If you've ever wanted to build your own Batmobile, this super fast 3D printed car is as close as you will get to the real thing.
Known as 'Blade,' the car goes from 0 to 60 mph in just 2.2 seconds and has a body that has been build using Lego-like parts, which its manufacturers Divergent Microfactories (DM) say will dramatically change the way we currently manufacture cars.
DM may have a point. Blade's car parts look like a sophisticated Lego set for grown-ups.
Instead of brightly coloured bricks, DM uses '3D-printed aluminum joints, known as Nodes that connects pieces of carbon fibre tubing to make up the car’s chassis.'
The body of car is also 3D printed allowing the automobile to be quite light -- it weighs 1,400 pounds.
As with most DIY jobs, there will always be underlying doubts about the quality of the finished product. However, according to 3dprinted.com, the vehicle would carry a '4-cylinder 700-horsepower bi-fuel internal combustion engine,' allaying any fears about an unfulfilled need for speed.

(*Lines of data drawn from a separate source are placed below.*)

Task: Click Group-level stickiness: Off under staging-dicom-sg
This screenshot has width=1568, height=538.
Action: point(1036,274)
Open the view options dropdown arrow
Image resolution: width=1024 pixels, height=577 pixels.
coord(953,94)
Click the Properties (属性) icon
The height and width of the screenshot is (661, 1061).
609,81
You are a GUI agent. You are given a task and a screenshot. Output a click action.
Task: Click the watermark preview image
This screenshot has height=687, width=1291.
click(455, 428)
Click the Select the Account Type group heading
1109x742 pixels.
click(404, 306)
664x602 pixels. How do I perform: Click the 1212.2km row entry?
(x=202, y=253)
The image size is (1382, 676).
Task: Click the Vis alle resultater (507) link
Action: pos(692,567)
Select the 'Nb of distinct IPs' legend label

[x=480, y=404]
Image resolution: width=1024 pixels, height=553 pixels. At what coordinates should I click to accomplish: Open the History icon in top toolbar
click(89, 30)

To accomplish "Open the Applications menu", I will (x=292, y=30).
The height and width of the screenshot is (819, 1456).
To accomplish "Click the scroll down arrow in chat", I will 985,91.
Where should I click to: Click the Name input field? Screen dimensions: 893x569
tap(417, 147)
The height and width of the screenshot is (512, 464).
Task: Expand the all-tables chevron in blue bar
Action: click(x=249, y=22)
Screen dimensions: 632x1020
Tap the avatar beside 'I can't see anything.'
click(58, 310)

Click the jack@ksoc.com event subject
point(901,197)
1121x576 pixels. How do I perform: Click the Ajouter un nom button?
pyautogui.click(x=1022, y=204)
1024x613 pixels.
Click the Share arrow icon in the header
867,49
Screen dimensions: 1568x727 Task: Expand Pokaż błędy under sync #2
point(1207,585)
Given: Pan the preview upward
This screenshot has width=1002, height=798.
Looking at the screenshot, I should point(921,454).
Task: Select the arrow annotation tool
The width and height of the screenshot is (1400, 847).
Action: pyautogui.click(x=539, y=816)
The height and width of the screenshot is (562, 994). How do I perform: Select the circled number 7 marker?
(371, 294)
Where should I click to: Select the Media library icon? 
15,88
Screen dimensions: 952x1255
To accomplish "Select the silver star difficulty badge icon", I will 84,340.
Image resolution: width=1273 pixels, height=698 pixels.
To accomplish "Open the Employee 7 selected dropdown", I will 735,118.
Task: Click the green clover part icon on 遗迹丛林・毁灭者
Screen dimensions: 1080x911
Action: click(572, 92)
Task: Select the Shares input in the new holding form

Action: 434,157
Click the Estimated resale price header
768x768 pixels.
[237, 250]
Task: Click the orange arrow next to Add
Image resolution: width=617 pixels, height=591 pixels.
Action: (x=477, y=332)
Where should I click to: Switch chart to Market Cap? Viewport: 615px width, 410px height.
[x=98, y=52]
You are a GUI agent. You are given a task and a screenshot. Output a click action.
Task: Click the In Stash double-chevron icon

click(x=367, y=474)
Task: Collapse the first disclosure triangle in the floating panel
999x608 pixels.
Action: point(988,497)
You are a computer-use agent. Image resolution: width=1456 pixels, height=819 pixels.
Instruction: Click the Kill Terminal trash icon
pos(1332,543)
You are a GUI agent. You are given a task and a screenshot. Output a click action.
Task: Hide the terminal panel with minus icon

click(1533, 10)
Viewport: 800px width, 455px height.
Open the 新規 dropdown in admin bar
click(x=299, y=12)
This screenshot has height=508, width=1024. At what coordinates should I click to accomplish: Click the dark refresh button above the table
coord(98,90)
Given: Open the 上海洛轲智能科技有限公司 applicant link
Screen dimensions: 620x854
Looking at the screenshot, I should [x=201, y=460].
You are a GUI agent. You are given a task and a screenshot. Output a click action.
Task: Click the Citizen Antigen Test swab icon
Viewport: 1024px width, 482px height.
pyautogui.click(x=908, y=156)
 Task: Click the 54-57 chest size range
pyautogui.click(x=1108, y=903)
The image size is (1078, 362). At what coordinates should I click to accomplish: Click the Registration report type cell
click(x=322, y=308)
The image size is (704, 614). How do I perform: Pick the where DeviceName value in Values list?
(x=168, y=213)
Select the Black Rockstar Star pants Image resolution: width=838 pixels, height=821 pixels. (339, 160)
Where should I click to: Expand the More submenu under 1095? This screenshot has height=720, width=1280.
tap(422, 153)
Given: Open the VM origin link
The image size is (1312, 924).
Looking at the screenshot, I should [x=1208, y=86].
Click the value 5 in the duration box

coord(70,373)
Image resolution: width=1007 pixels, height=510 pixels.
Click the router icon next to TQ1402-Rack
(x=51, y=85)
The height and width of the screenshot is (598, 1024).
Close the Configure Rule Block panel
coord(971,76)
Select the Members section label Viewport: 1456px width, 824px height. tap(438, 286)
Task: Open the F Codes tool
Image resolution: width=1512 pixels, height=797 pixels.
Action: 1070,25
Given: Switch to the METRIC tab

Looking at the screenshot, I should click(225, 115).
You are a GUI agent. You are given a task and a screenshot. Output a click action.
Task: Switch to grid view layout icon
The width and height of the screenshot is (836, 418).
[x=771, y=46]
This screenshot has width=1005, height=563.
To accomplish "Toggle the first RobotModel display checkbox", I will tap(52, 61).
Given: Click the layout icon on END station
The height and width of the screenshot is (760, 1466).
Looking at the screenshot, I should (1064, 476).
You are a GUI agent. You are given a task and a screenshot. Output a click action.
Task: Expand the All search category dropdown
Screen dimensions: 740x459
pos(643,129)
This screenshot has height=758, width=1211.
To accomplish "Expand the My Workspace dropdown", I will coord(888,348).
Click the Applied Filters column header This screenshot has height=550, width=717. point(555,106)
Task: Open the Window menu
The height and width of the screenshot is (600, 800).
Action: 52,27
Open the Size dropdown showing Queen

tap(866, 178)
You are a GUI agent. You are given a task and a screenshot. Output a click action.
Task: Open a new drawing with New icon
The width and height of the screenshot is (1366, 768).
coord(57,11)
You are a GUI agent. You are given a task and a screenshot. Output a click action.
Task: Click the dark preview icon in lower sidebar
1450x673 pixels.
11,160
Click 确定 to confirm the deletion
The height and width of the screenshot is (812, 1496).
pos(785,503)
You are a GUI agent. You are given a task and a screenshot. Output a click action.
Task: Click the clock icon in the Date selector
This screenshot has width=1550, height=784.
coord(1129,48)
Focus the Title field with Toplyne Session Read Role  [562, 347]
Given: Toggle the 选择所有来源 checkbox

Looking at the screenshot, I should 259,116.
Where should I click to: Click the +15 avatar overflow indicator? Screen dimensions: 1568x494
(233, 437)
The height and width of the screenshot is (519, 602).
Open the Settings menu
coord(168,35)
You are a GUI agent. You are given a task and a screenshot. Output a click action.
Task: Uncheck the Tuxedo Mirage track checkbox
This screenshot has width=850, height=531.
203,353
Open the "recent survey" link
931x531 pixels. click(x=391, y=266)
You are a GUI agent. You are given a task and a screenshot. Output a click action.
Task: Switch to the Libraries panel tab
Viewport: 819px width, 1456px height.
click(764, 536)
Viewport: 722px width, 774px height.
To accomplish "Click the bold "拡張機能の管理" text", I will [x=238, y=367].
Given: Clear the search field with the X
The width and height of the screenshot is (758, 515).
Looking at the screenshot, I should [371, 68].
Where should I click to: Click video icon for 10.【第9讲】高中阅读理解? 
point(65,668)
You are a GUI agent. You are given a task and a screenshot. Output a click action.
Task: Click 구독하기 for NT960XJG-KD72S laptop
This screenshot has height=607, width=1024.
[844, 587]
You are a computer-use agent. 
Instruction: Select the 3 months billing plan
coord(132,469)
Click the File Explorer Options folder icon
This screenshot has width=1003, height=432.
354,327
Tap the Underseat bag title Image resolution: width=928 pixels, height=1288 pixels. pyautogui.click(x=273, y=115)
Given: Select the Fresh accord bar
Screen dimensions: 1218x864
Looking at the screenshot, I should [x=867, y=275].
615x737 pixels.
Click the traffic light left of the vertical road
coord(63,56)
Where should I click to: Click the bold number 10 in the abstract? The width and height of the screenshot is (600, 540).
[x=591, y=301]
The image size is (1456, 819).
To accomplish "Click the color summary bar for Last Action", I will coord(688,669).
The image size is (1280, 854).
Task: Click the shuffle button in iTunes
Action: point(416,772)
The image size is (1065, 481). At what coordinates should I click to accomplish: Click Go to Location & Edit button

The car is still a prototype but if it can be scaled up, DM will have created a vehicle that is not only environmentally friendly, but also requires fewer resources to build.
In a statement Kevin Czinger, founder and CEO, Divergent Microfactories said:
"At Divergent Microfactories, we’ve found a way to make automobiles that holds the promise of radically reducing the resource use and pollution generated by manufacturing.
"It also holds the promise of making large-scale car manufacturing affordable for small teams of innovators. And as Blade proves, we’ve done it without sacrificing style or substance.
We’ve developed a sustainable path forward for the car industry that we believe will result in a renaissance in car manufacturing, with innovative, eco-friendly cars like Blade being designed and built in microfactories around the world.”
If Blade proves to be a success, it could place the reigns of car manufacturing in the hands of people like you and I.